The Transnational Institute (TNI), a think-tank based in Amsterdam, reported last month that Myanmar could soon lead the way in a treatment-focused approach to drugs in Southeast Asia. It quoted Police Colonel Myint Aung, head of the International Department of the Central Committee for Drug Abuse Control, who said last year that the government might try legislative changes that will “make [drug use] a health issue, rather than a criminal one.” Importantly, a draft bill was accepted in the country’s military-controlled upper house in August that could “eliminate prison penalties for drug use,” as the TNI wrote. In effect, this would decriminalize drug use – or, at least, lean heavily in that direction.

While there are claims that Southeast Asia is not yet ready for a major recalibration on drug-policy – or the Southeast Asian public more specifically – it could be argued that some of the nations are at exactly the right place to begin decriminalization efforts. Duterte and thugs might be busy killing mainly poor users and low-level dealers, but the police in Thailand and Laos have recently arrested some of the highest-profile traffickers in the region.

A case in point is the fact that Xaysana Keopimpha, a Laotian national and so-called “ASEAN Drug Lord”, who is thought run one of the largest drug operations stretching from Myanmar to Malaysia, was arrested in Bangkok in January after a five-year investigation with help from the Lao authorities. Importantly, Xaysana was thought to have close connections with former Lao leaders, including the family of former Prime Minister Thongsing Thammavong. Some took his arrest to mean that the new Lao administration, under Prime Minister Thongloun Sisoulith, is trying to rid the government of dirty connections. Lao authorities have also arrested other major drug kingpins, including Sisouk Dauheuang, an alleged associate of Xaysana.

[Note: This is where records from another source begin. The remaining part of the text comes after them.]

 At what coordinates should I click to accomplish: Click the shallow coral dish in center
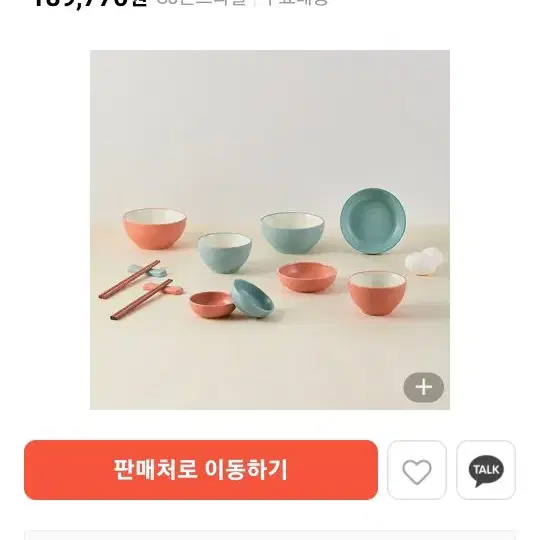[307, 277]
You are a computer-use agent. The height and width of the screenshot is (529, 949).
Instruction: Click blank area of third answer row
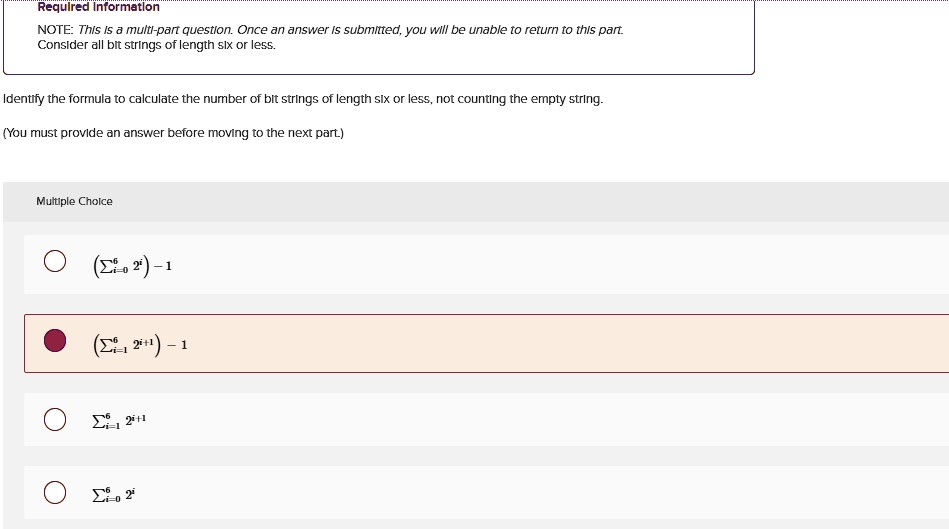[x=545, y=419]
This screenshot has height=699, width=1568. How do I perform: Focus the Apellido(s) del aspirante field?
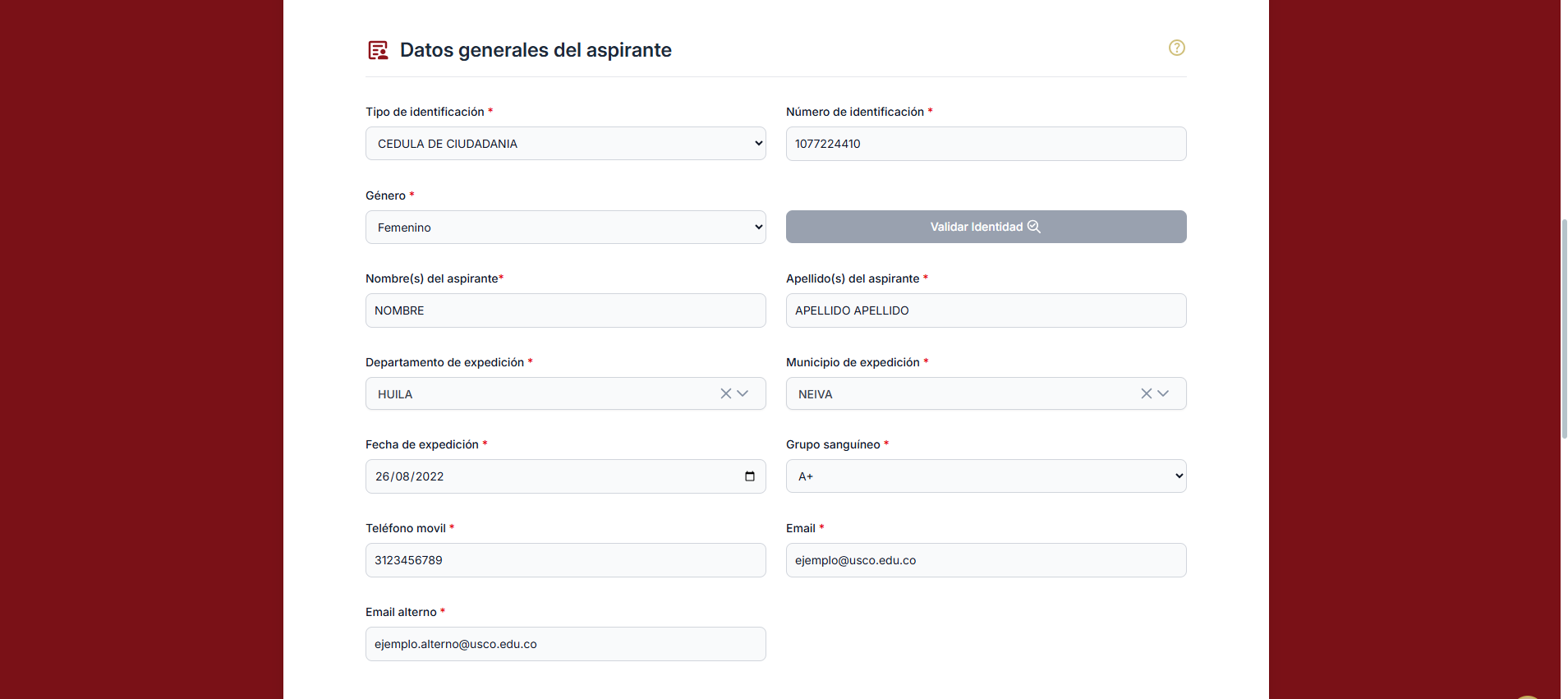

As many drug policy advocates say, a treatment-centered focus on the ground, which means decriminalizing drug-use and petty dealing, as well as relaxing laws on the “mules” who traffic the goods either by force or for a small payment,  allows the authorities to focus their efforts on those higher up the chain.  Paiboon was correct: The world has lost the war on drugs. The question, however, is how long the hawks will continue waging it until they too realize this. Hopefully, Duterte’s quagmire will be a lesson to others of how not to respond.